This project followed from Subramaniam’s previous work, which demonstrated high expression of fragile X messenger ribonucleoprotein, or FMRP, a protein that blocks ribosomes in HD. Consequently, he was curious to see the spatial distribution of ribosomes on mitochondrial mRNA, so Subramaniam turned to a technique called Ribo-Seq, which provides a snapshot of the location and density of ribosomes on a given mRNA transcript. He had no experience with the technique and immediately faced challenges.

“I am a biochemist by training,” Subramaniam said. “So I needed to sit and write hundreds of emails like ‘Can you help me?’ all over the world.”

He connected with collaborators in France and Ireland and took on a postdoc with Ribo-Seq experience. Almost four years later, Subramaniam and his lab published the results of their work. And with these results come new questions.

Previous research has shown that deleting the FMRP protein can prevent some cognitive deficits observed in HD. Subramaniam wants to investigate how modulating the expression of FMRP can affect the spatial distribution of ribosomes on mRNA transcripts.
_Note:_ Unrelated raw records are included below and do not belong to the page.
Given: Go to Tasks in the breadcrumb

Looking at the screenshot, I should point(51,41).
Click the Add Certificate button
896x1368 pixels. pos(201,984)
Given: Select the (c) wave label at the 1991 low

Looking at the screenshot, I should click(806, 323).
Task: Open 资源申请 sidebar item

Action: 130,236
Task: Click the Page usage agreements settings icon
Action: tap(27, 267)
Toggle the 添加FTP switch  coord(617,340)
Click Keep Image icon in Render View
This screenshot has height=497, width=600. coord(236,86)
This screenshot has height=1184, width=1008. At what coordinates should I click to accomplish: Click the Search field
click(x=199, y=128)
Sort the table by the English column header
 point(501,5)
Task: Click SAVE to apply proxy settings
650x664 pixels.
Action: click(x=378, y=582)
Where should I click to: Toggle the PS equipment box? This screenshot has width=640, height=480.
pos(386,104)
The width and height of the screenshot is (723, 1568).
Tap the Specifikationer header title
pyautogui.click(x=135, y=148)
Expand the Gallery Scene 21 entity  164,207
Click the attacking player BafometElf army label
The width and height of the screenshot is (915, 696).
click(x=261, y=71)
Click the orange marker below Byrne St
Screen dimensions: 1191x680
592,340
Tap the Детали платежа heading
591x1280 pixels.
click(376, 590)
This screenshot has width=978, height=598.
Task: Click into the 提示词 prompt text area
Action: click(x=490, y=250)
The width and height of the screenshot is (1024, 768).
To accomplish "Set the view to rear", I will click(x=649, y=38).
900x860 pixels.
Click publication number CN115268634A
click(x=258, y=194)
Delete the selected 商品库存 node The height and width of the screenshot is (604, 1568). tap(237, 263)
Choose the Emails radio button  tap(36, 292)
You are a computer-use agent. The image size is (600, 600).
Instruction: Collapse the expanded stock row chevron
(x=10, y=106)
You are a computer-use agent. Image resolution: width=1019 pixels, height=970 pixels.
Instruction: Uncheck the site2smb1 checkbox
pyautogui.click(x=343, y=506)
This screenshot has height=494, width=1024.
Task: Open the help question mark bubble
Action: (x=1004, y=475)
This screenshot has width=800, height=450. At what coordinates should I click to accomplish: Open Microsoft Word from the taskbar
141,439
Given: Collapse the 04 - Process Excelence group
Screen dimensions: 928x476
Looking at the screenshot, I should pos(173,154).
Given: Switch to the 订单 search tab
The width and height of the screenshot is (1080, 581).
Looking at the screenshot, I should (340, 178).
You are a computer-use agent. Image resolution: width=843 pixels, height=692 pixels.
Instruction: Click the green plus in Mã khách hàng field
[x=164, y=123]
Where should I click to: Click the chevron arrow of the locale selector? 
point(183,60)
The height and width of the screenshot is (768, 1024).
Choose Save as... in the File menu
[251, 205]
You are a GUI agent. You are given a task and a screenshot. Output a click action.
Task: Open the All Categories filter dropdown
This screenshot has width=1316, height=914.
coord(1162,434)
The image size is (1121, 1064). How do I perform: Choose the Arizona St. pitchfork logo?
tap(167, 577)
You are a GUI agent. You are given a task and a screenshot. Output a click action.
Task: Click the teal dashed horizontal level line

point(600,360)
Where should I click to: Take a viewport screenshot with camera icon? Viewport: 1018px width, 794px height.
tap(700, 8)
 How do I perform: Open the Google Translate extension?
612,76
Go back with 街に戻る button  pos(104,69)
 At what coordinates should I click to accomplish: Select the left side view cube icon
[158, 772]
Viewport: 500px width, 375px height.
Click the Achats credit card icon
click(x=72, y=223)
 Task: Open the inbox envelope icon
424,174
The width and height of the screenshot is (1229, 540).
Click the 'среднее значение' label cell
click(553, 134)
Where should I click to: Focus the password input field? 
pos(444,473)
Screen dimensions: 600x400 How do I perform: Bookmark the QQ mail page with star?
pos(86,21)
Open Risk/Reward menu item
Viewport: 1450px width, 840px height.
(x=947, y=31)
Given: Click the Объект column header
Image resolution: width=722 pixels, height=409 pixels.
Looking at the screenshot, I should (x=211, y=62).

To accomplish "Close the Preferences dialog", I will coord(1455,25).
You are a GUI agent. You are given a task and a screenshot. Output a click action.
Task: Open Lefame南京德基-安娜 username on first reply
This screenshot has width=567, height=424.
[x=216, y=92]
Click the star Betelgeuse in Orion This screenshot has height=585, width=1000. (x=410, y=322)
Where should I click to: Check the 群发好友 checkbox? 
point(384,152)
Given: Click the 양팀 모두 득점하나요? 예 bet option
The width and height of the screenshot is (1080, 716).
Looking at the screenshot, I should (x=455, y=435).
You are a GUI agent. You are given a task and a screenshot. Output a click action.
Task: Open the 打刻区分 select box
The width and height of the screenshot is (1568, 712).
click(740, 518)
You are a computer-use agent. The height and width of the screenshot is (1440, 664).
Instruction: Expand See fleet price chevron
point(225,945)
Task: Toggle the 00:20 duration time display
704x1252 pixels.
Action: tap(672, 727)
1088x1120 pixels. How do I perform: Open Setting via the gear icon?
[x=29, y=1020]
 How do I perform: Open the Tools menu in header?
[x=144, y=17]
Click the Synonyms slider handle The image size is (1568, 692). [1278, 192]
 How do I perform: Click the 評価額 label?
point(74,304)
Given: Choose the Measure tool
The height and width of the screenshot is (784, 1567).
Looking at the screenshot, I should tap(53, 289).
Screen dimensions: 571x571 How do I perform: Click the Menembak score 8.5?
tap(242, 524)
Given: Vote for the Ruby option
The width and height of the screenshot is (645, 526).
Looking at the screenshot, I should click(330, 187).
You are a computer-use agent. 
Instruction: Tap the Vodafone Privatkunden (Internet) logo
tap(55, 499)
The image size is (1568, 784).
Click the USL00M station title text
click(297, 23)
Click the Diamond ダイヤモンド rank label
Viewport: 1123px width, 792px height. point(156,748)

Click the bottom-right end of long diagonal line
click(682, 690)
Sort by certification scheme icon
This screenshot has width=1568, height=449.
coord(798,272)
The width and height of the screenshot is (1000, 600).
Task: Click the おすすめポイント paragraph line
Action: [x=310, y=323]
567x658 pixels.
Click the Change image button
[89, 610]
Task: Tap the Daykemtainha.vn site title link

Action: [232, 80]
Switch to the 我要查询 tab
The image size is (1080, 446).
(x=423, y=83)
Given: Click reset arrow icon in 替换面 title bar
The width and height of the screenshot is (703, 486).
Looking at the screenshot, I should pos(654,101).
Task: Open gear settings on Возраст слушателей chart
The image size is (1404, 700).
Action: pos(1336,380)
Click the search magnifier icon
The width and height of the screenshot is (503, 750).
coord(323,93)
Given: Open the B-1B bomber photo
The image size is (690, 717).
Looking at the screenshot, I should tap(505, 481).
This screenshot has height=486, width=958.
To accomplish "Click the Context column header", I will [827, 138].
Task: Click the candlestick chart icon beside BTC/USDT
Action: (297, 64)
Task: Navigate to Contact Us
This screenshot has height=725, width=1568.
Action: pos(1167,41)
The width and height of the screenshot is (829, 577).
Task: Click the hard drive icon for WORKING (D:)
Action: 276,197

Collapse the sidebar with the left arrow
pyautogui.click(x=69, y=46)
He also wants to see how communication between the cytoplasm and mitochondria contributes to what he likens to a "traffic jam."   He hypothesizes that the cytoplasm inhibits proper functioning of mitochondrial mRNA, creating confusion.

“Imagine if you are traveling through a tunnel, and you close that tunnel,” he said. “Who puts on that brake? Who triggered that pathway? What is the signal that makes this traffic jam? That is what I want to know in more detail at the molecular level.”

He hopes this work has practical applications as well.

“How can we use small-molecule screening to reverse this phenotype?” he said. “My goal is to identify the mechanisms and then leverage potential therapeutics.”